Observability (Logging, Metrics, Tracing)¶
Observability is lightweight, pluggable, and enabled by default for structured logs.
Events¶
Core events emitted (subscribe via auto_workflow.subscribe):
- flow_started
- flow_completed
- task_started
- task_retry
- task_failed
- task_succeeded
Example subscriber:
from auto_workflow import subscribe
def on_flow_started(payload):
    print("flow started:", payload)
subscribe("flow_started", on_flow_started)
Logging¶
Structured logging is registered by default at import-time and writes human-friendly pretty logs
to the auto_workflow.tasks logger. A stdout handler is attached by default.

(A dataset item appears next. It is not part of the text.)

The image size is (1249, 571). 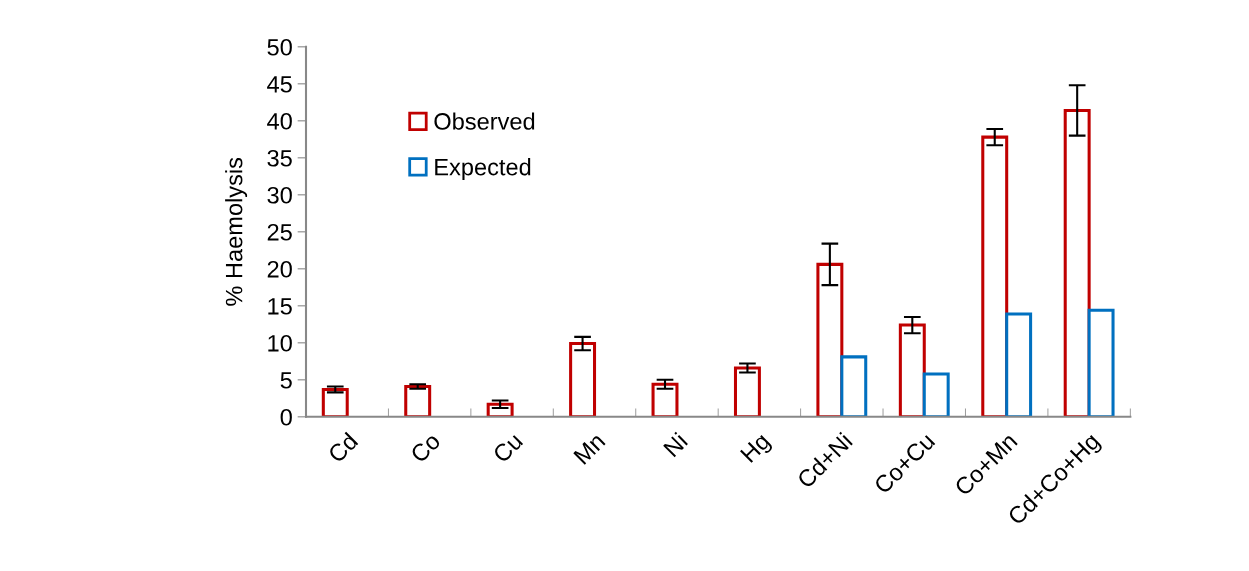 What do you see at coordinates (286, 380) in the screenshot?
I see `y-tick-label: 5` at bounding box center [286, 380].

You can control this via environment variables:
- AUTO_WORKFLOW_DISABLE_STRUCTURED_LOGS=1 — disable structured logging entirely
- AUTO_WORKFLOW_LOG_LEVEL=DEBUG|INFO|... — change log level (default INFO)
Programmatic control:
from auto_workflow.logging_middleware import register_structured_logging
register_structured_logging()     # idempotent; pretty output enabled by default
Emitted log events:
- flow_started: flow, run_id, ts
- flow_completed: flow, run_id, tasks, ts
- task_started: task, node, ts
- task_ok: task, flow, run_id, ts, duration_ms
- task_err: task, flow, run_id, ts, duration_ms, error
Example pretty output:
2025-10-12 00:22:48+0100 | INFO | flow_started | flow=etl_flow run_id=...

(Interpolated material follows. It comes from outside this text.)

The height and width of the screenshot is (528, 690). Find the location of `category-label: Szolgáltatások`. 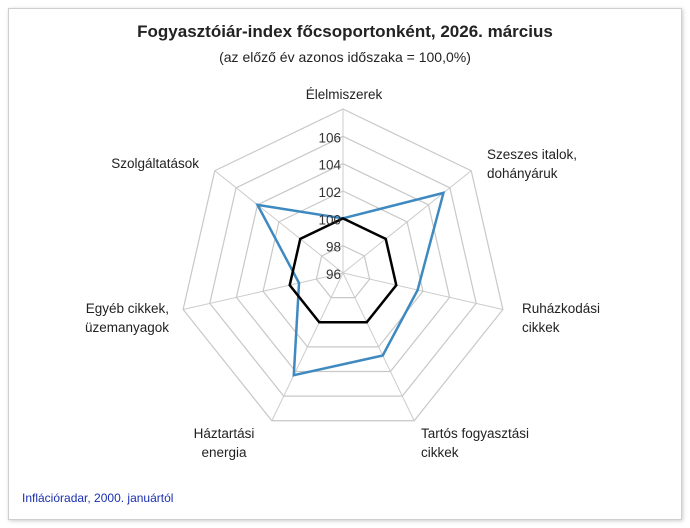

category-label: Szolgáltatások is located at coordinates (155, 164).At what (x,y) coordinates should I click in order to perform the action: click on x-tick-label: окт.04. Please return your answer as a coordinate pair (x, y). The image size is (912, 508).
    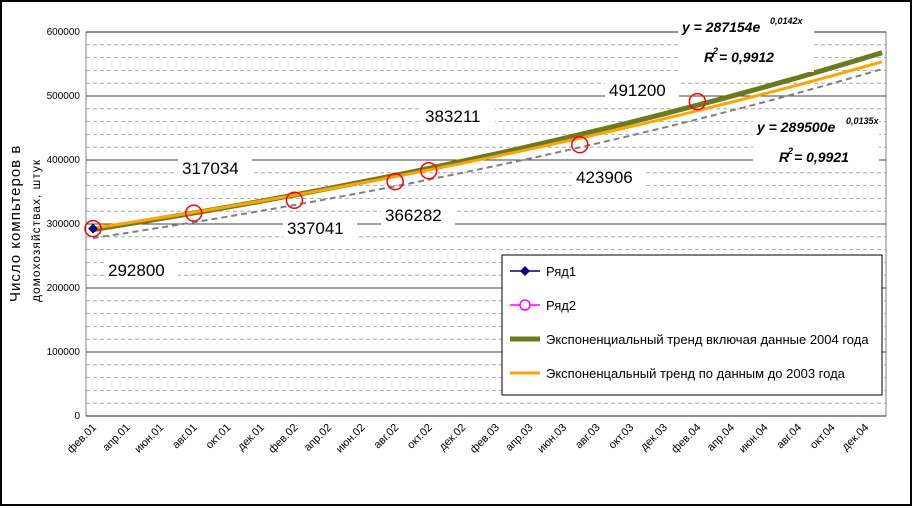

2025-10-12 00:22:48+0100 | INFO | task_started | task=extract_raw node=extract_raw:1
2025-10-12 00:22:48+0100 | INFO | task_ok | flow=etl_flow run_id=... task=extract_raw duration=56.2ms
2025-10-12 00:22:48+0100 | INFO | flow_completed | flow=etl_flow run_id=... tasks=4
Metrics¶
The default in-memory provider records counters & simple histograms:
- tasks_succeeded
- tasks_failed
- task_duration_ms
- cache_hits
- cache_sets
- dedup_joins (number of followers waiting on an in-flight identical task)

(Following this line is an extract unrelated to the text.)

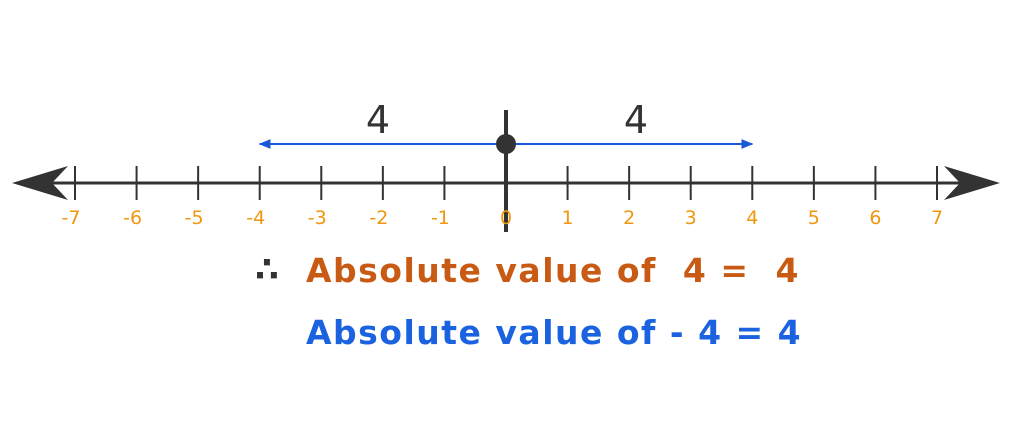 The height and width of the screenshot is (425, 1013). What do you see at coordinates (318, 218) in the screenshot?
I see `tick-label: -3` at bounding box center [318, 218]. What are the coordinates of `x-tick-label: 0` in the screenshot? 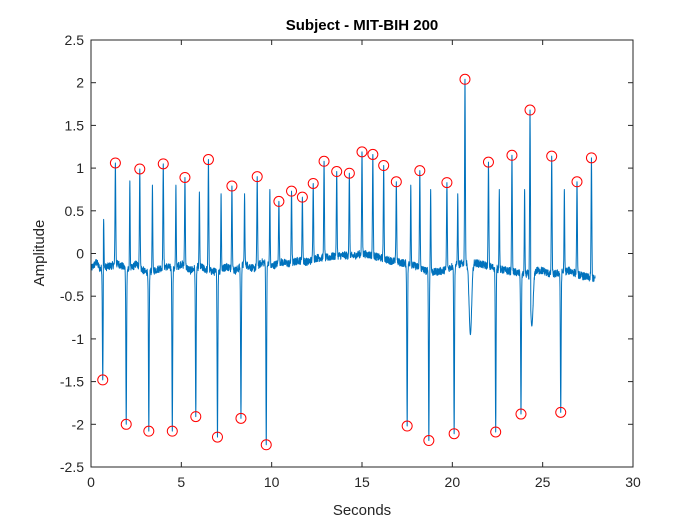 It's located at (91, 482).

Swap out the provider with your own implementation via set_metrics_provider().
Tracing¶
A lightweight DummyTracer yields an async span(name, **attrs) context. Flows and each task execution are wrapped, providing hook points to inject OpenTelemetry or custom logging.
What You Get¶
| Span Name Pattern | Attributes Provided | When Emitted | 
|---|---|---|
| flow:<flow_name> | (future) run_id | At flow start/end | 
| task:<task_name> | node(unique node id) | For every task execution | 
Custom Recording Tracer Example¶
See examples/tracing_custom.py for a richer script. Minimal inline version:
from auto_workflow.tracing import set_tracer
from contextlib import asynccontextmanager
import time
class RecordingTracer:
    @asynccontextmanager
    async def span(self, name: str, **attrs):
        start = time.time()
        try:
            yield
        finally:
            print(f"span={name} attrs={attrs} ms={(time.time()-start)*1000:.2f}")
set_tracer(RecordingTracer())
OpenTelemetry Integration Sketch¶
from contextlib import asynccontextmanager
from opentelemetry import trace
from auto_workflow.tracing import set_tracer
otel = trace.get_tracer("auto_workflow")
class OTELTracer:
    @asynccontextmanager
    async def span(self, name: str, **attrs):
        with otel.start_as_current_span(name) as sp:
            for k,v in attrs.items():
                sp.set_attribute(k, v)
            try:
                yield
            except Exception as e:  # record & re-raise
                sp.record_exception(e)
                sp.set_status(trace.Status(trace.StatusCode.ERROR, str(e)))
                raise
set_tracer(OTELTracer())
Planned Enhancements¶
- Error flag & retry metrics as span attributes
- Cache hit / dedup indicators
- Optional span sampling configuration
See the Logging section above for the built-in middleware and controls.